*Data for review*.
=====

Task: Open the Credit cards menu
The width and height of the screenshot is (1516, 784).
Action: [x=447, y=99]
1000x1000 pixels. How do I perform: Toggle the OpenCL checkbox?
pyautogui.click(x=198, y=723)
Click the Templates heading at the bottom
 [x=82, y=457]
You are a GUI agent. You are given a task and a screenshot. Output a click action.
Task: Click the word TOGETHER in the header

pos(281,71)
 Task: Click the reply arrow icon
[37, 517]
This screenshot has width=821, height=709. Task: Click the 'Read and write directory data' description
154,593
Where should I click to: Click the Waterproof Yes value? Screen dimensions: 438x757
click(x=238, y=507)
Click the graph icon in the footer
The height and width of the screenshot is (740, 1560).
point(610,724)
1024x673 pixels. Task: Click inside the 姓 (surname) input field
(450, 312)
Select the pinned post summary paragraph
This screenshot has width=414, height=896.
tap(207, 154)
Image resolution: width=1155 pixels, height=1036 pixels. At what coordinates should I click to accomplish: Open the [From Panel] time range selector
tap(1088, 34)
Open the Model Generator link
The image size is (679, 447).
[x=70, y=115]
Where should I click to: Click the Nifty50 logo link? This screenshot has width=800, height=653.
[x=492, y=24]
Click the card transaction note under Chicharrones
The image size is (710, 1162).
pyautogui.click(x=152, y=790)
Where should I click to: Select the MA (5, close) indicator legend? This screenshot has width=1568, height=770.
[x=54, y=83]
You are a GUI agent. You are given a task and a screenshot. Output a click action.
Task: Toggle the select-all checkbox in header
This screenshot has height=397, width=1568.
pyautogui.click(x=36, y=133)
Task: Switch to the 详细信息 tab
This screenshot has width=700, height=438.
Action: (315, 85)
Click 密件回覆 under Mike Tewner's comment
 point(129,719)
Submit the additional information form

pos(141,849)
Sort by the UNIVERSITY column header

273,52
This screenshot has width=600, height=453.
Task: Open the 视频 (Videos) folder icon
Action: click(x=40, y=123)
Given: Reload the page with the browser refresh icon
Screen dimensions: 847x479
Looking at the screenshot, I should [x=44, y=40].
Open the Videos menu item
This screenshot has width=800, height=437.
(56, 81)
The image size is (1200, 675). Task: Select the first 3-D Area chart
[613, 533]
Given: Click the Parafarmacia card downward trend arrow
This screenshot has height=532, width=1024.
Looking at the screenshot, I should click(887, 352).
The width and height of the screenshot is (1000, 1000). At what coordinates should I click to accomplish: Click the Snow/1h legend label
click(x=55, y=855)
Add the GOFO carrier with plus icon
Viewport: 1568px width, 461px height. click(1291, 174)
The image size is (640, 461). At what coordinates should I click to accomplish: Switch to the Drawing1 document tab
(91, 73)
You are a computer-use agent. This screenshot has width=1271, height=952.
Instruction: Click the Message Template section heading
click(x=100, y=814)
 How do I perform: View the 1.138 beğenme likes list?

=====

*Problem description*.
Please give every entry again, precisely as it appears.

*Exercise result*.
Task: Open the Credit cards menu
The width and height of the screenshot is (1516, 784).
Action: [x=447, y=99]
1000x1000 pixels. How do I perform: Toggle the OpenCL checkbox?
pyautogui.click(x=198, y=723)
Click the Templates heading at the bottom
 [x=82, y=457]
You are a GUI agent. You are given a task and a screenshot. Output a click action.
Task: Click the word TOGETHER in the header

pos(281,71)
 Task: Click the reply arrow icon
[37, 517]
This screenshot has width=821, height=709. Task: Click the 'Read and write directory data' description
154,593
Where should I click to: Click the Waterproof Yes value? Screen dimensions: 438x757
click(x=238, y=507)
Click the graph icon in the footer
The height and width of the screenshot is (740, 1560).
point(610,724)
1024x673 pixels. Task: Click inside the 姓 (surname) input field
(450, 312)
Select the pinned post summary paragraph
This screenshot has width=414, height=896.
tap(207, 154)
Image resolution: width=1155 pixels, height=1036 pixels. At what coordinates should I click to accomplish: Open the [From Panel] time range selector
tap(1088, 34)
Open the Model Generator link
The image size is (679, 447).
[x=70, y=115]
Where should I click to: Click the Nifty50 logo link? This screenshot has width=800, height=653.
[x=492, y=24]
Click the card transaction note under Chicharrones
The image size is (710, 1162).
pyautogui.click(x=152, y=790)
Where should I click to: Select the MA (5, close) indicator legend? This screenshot has width=1568, height=770.
[x=54, y=83]
You are a GUI agent. You are given a task and a screenshot. Output a click action.
Task: Toggle the select-all checkbox in header
This screenshot has height=397, width=1568.
pyautogui.click(x=36, y=133)
Task: Switch to the 详细信息 tab
This screenshot has width=700, height=438.
Action: (315, 85)
Click 密件回覆 under Mike Tewner's comment
 point(129,719)
Submit the additional information form

pos(141,849)
Sort by the UNIVERSITY column header

273,52
This screenshot has width=600, height=453.
Task: Open the 视频 (Videos) folder icon
Action: click(x=40, y=123)
Given: Reload the page with the browser refresh icon
Screen dimensions: 847x479
Looking at the screenshot, I should [x=44, y=40].
Open the Videos menu item
This screenshot has width=800, height=437.
(56, 81)
The image size is (1200, 675). Task: Select the first 3-D Area chart
[613, 533]
Given: Click the Parafarmacia card downward trend arrow
This screenshot has height=532, width=1024.
Looking at the screenshot, I should click(887, 352).
The width and height of the screenshot is (1000, 1000). At what coordinates should I click to accomplish: Click the Snow/1h legend label
click(x=55, y=855)
Add the GOFO carrier with plus icon
Viewport: 1568px width, 461px height. click(1291, 174)
The image size is (640, 461). At what coordinates should I click to accomplish: Switch to the Drawing1 document tab
(91, 73)
You are a computer-use agent. This screenshot has width=1271, height=952.
Instruction: Click the Message Template section heading
click(x=100, y=814)
 How do I perform: View the 1.138 beğenme likes list?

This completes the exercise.